Les Israéliens peuvent-ils prendre le risque l’hyperdémocratie » ?

Il y a une dizaine d’années, un de mes amis, archisioniste mais de gauche ( c’est  très possible), me dit «  si on continue à refuser le principe de deux Etats pour deux peuples, on va nous accuser d’apartheid ».

Je lui avait dit qu’on n’avait pas à donner aux palestiniens quoi que ce soit, en dehors d’une notion de respect réciproque, s’ils se comportent bien. Mais cela comporte un risque.

Résultat: jamais Israël n’a été autant critiqué pour l’apartheid à l’égard des palestiniens. Il faut admettre que mon ami avait raison. Cette étape, corrélée aux actions du BDS, sont très insupportables pour Israël, qui passe un temps fou à gérer ces saloperies.

Pour avoir lu et étudié le dernier rapport de Human right watch, on comprend simplement que les collabos ne sont pas morts. Je ne parle pas des palestiniens qui noyautent ces organisations, mais des occidentaux qui les dirigent, les financent. Ils haïssent les juifs, pas seulement Israël.

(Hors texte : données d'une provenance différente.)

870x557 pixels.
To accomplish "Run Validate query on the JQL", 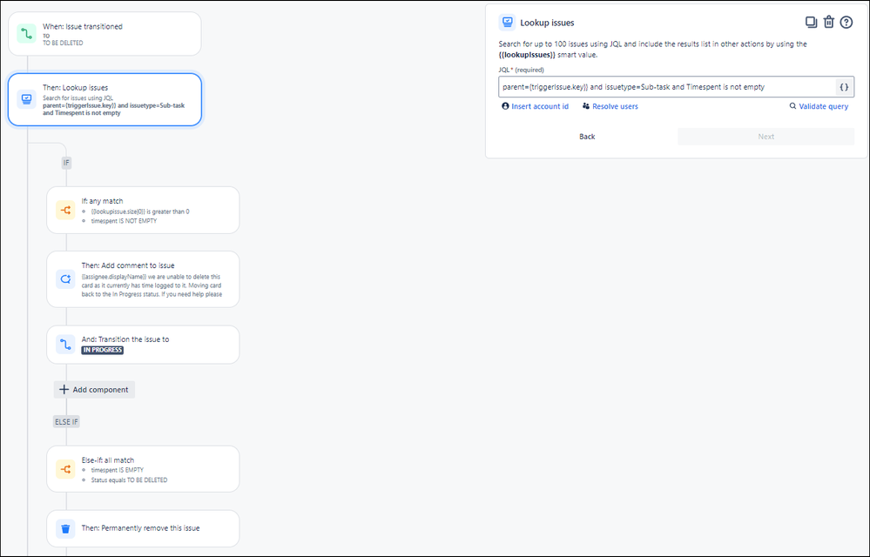I will tap(818, 105).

Aujourd’hui, nous venons de passer une étape désastreuse, à cause d’un système électoral foireux et stupide. Un type a pris le pouvoir avec sept mandats. Et il a ouvert la porte du gouvernement, de la parole libérée, à Mansour Abbas. C’est un islamiste qui rêve de détruire Israël de l’intérieur.

Le risque de l’hyperdémocratie face à nos ennemis

L’idée est lancée d’un Etat binational. Avec, comme l’explique brillamment mon ami Ephraïm Herrera, un double discours, l’un en hébreu, très pacifique, et l’autre en arabe plus clair.

Je fais partie des gens qui respectent tous les peuples, y compris les arabes en Israël. Seulement, jamais depuis la nuit des temps, aucun pays arabe n’a été démocratique. Jamais un seul pays arabe n’a respecté une minorité au-delà du statut d’inferieur (dhimmi). Alors comment prendre le risque de vivre sous un système démocratique total.

Personnellement, je me fiche de savoir si on nous considèrera comme ségrégationniste. Je veux vivre dans un pays libre, donc sans une cinquième colonne. Et tant pis pour les ex-collabos qui seront mécontents.

José Boublil

Chef d’entreprise dans les nouvelles technologies, ancien associé du cabinet Deloitte, sioniste convaincu.